Action item: The required output is the exact run of lines from the one that contains "You are a computer-use agent." to the end of the data, with every picture left out.

+ + +

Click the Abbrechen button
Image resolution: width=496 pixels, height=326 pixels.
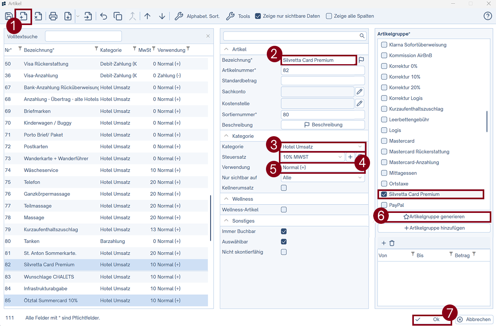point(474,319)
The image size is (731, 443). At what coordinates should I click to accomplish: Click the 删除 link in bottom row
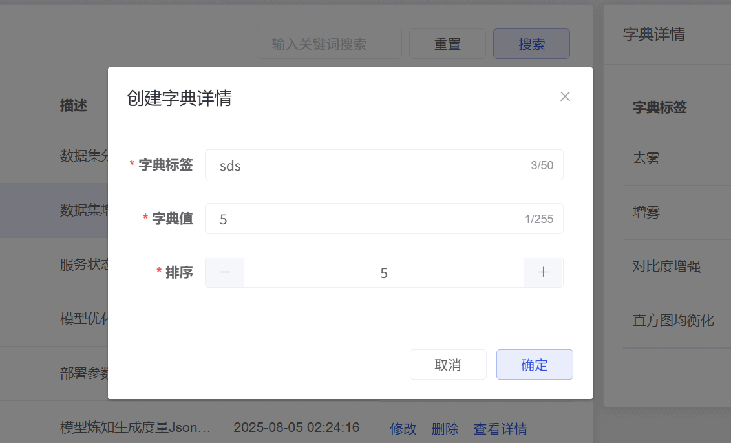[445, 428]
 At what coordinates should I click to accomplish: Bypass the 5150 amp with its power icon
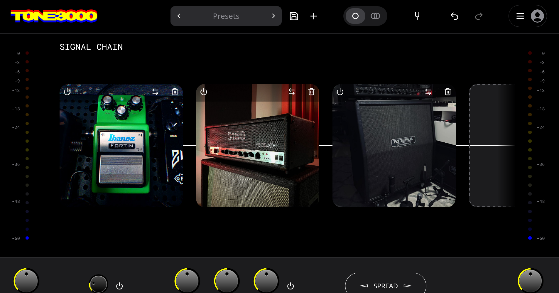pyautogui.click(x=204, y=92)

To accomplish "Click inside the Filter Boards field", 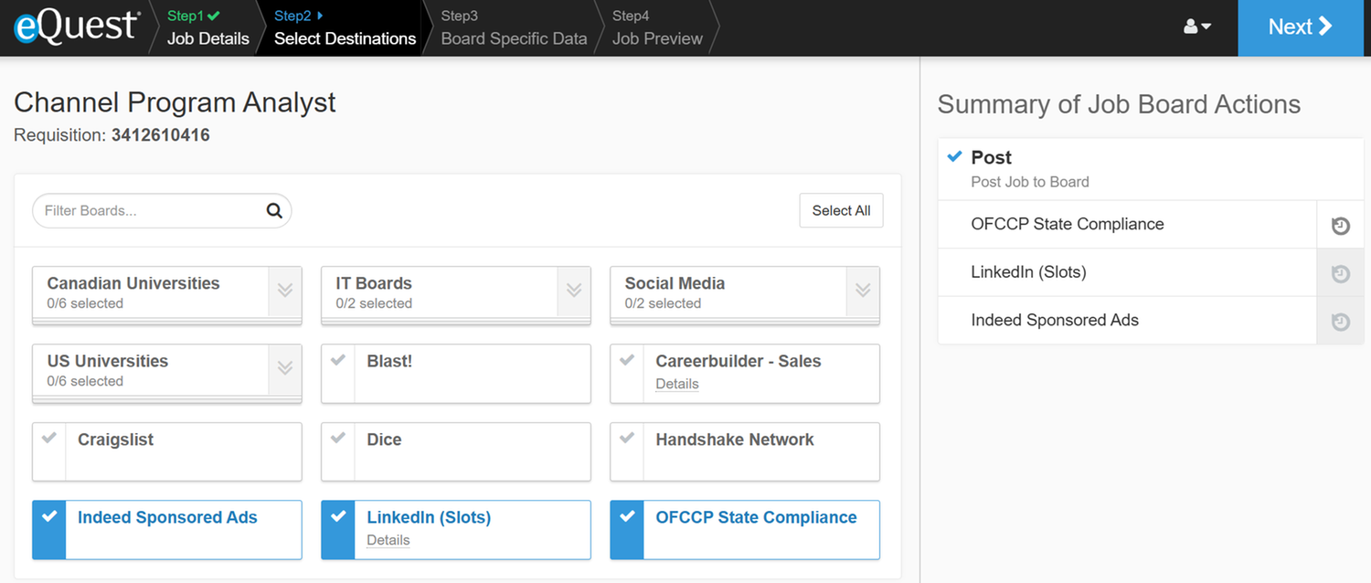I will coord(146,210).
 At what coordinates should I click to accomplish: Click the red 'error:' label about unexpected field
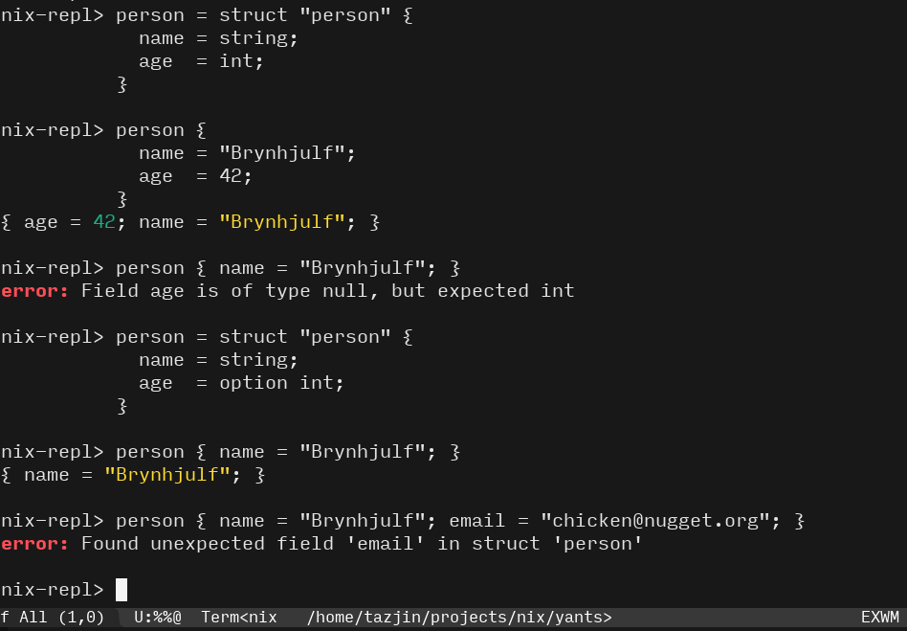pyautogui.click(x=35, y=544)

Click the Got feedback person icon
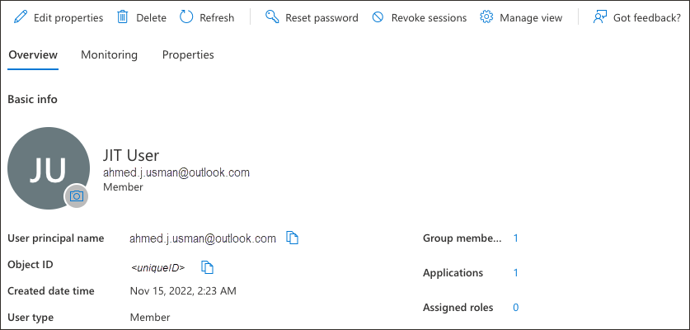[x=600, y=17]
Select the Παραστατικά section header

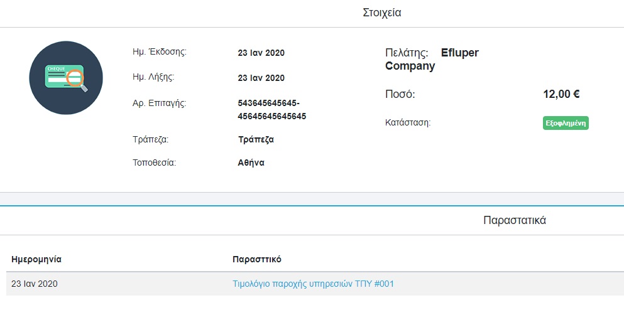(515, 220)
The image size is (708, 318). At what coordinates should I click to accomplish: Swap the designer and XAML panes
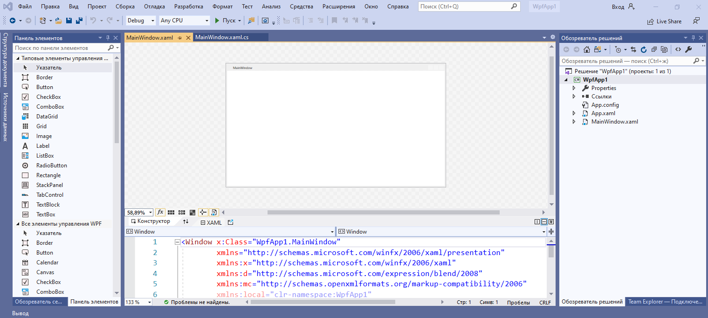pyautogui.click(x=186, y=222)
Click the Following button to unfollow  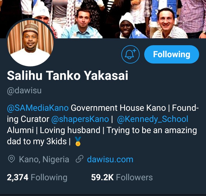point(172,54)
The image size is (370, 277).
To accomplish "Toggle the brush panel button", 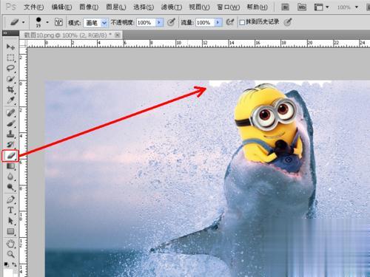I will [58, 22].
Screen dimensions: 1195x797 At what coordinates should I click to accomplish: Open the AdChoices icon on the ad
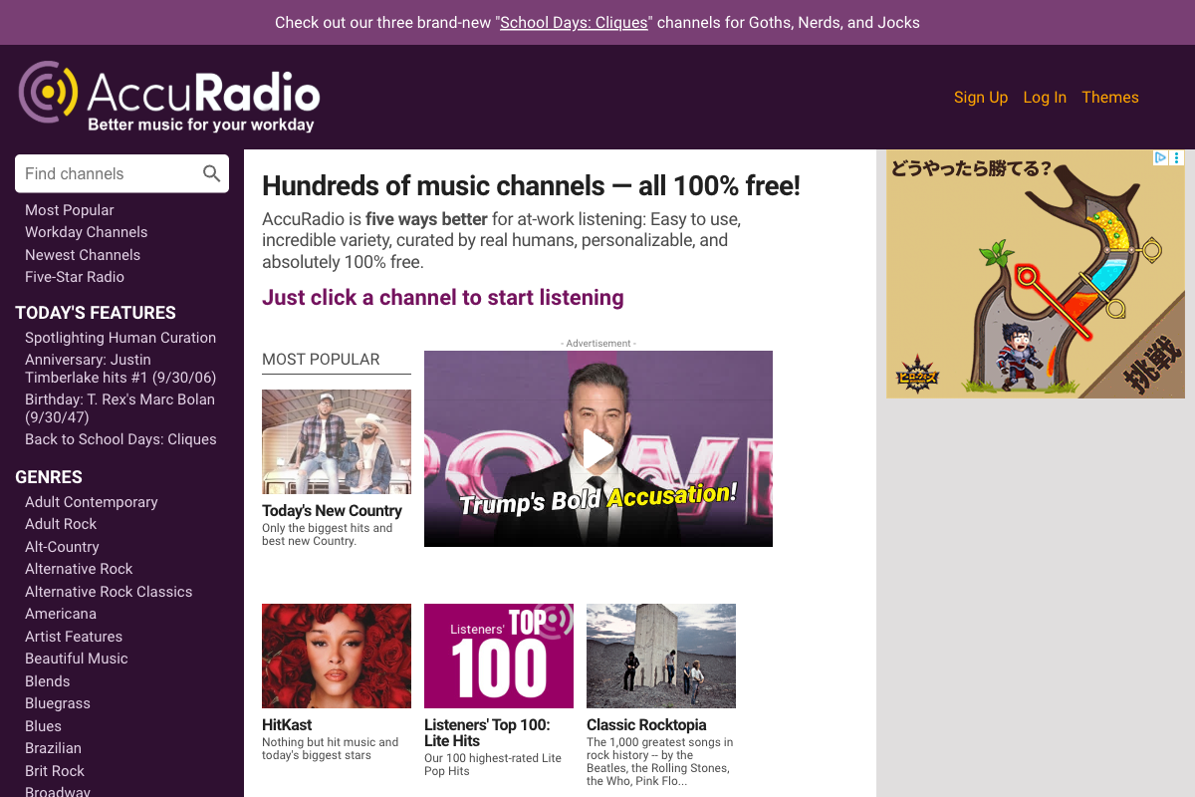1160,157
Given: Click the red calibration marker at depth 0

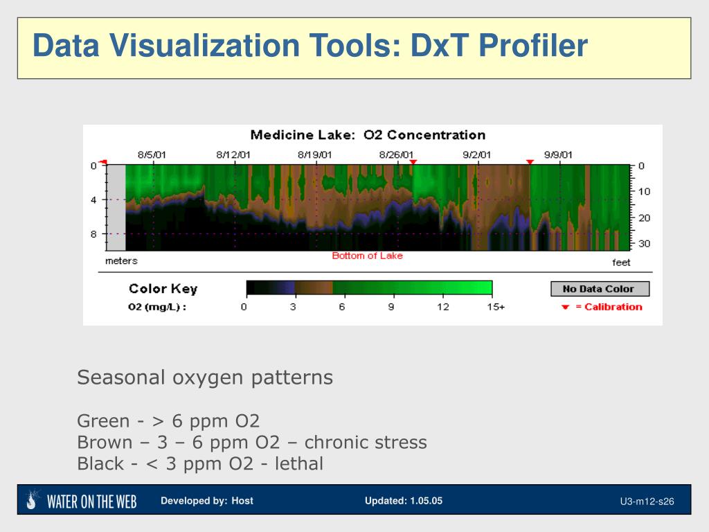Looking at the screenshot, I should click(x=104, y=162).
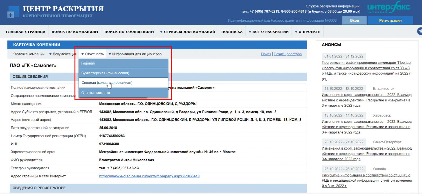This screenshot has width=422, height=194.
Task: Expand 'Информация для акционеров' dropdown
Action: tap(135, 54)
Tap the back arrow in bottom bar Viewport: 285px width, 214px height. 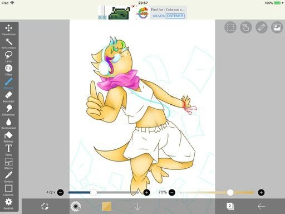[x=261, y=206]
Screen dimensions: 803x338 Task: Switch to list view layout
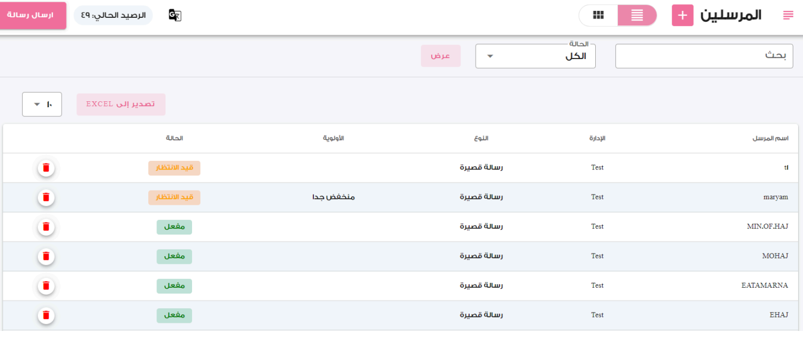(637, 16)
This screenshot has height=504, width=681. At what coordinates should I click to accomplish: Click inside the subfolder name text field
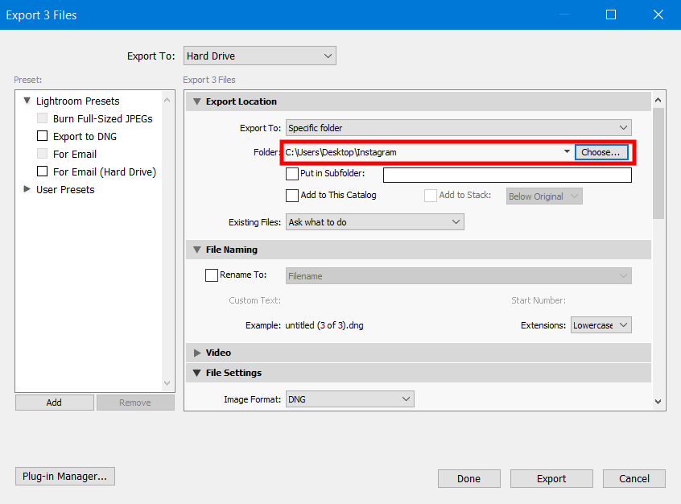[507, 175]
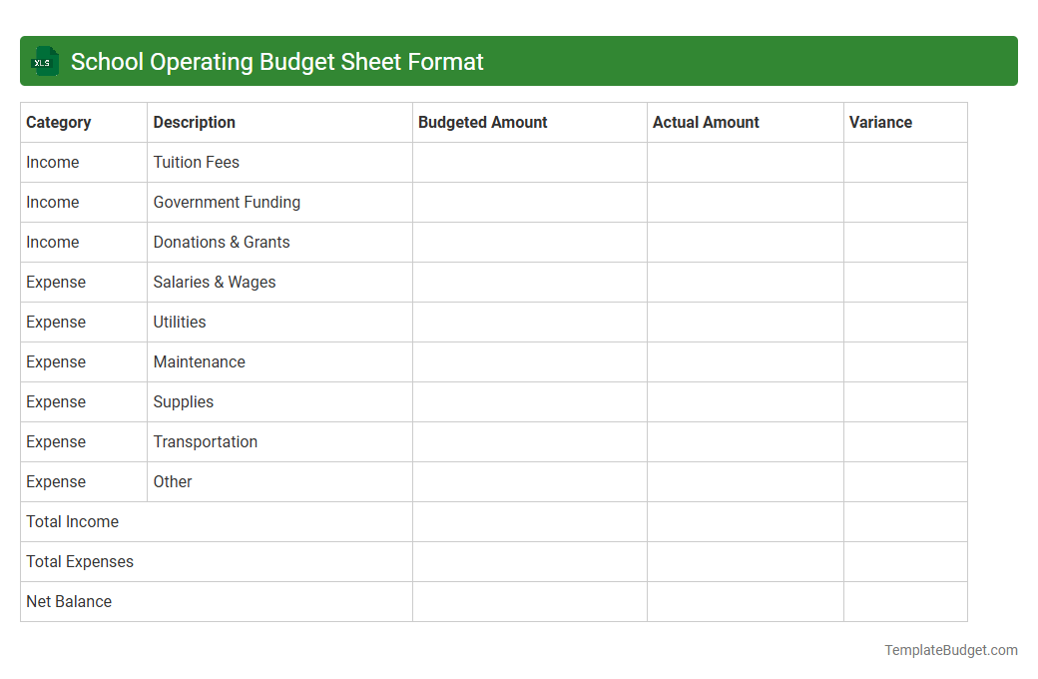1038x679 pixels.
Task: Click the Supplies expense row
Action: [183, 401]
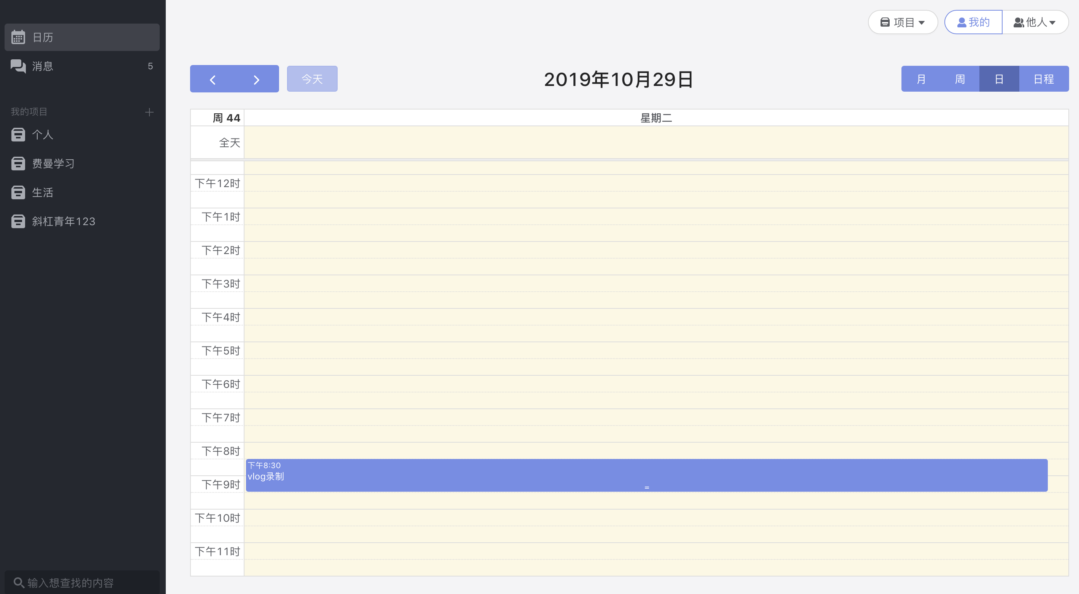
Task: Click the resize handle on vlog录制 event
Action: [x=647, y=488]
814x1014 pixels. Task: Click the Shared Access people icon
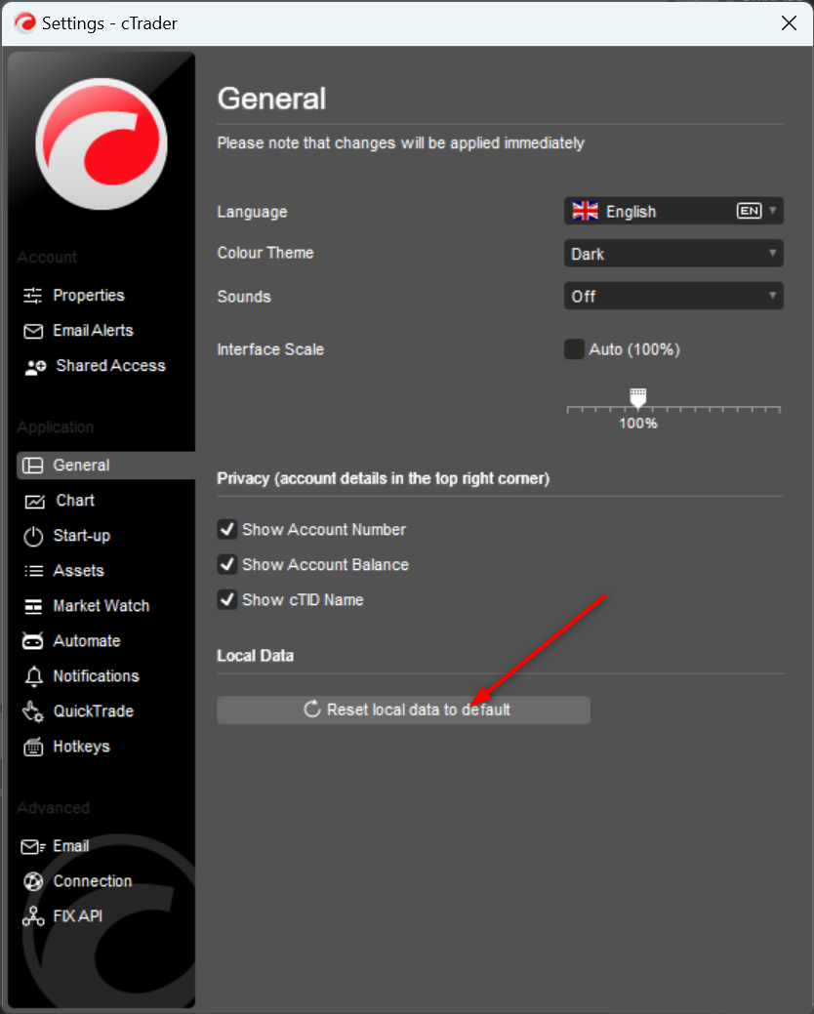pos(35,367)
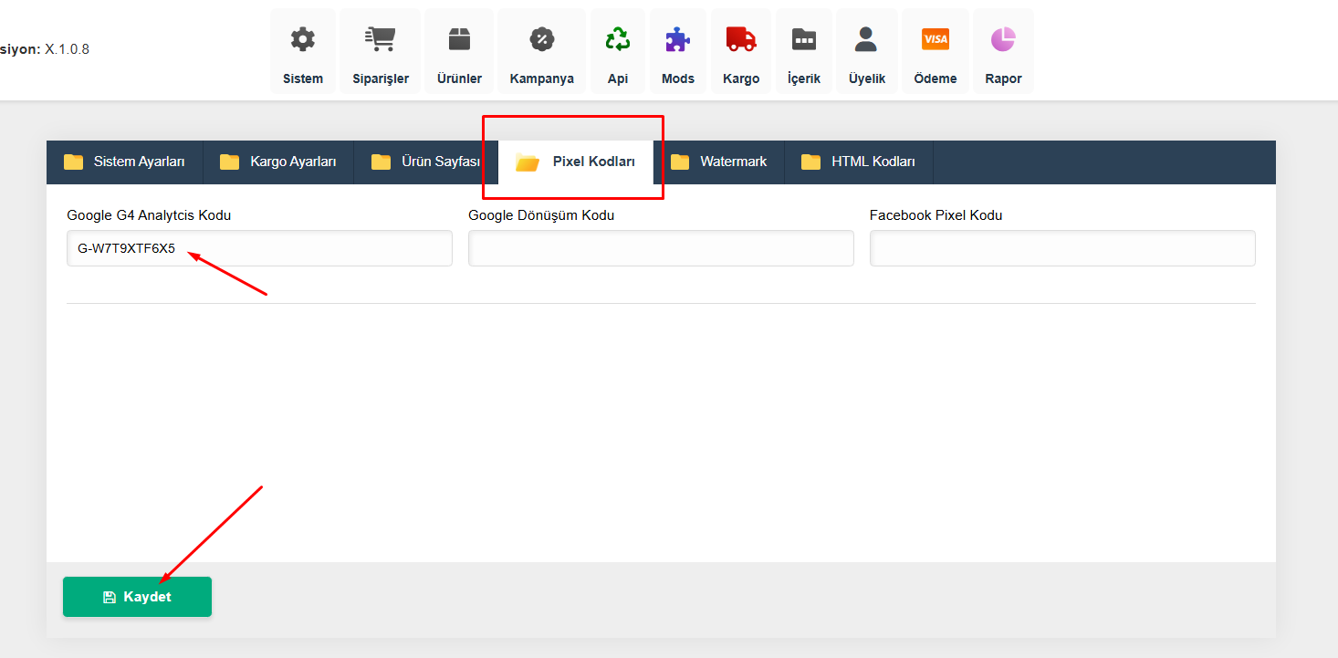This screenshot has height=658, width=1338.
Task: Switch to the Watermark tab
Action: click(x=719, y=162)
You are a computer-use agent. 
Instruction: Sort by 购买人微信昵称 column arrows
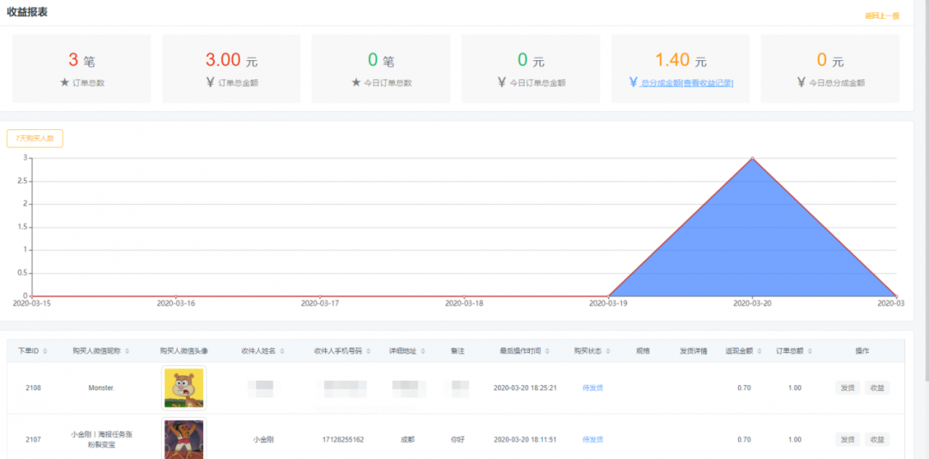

+ + +

Solution for this problem:
You are a computer-use agent. 
Instruction: Sort by 购买人微信昵称 column arrows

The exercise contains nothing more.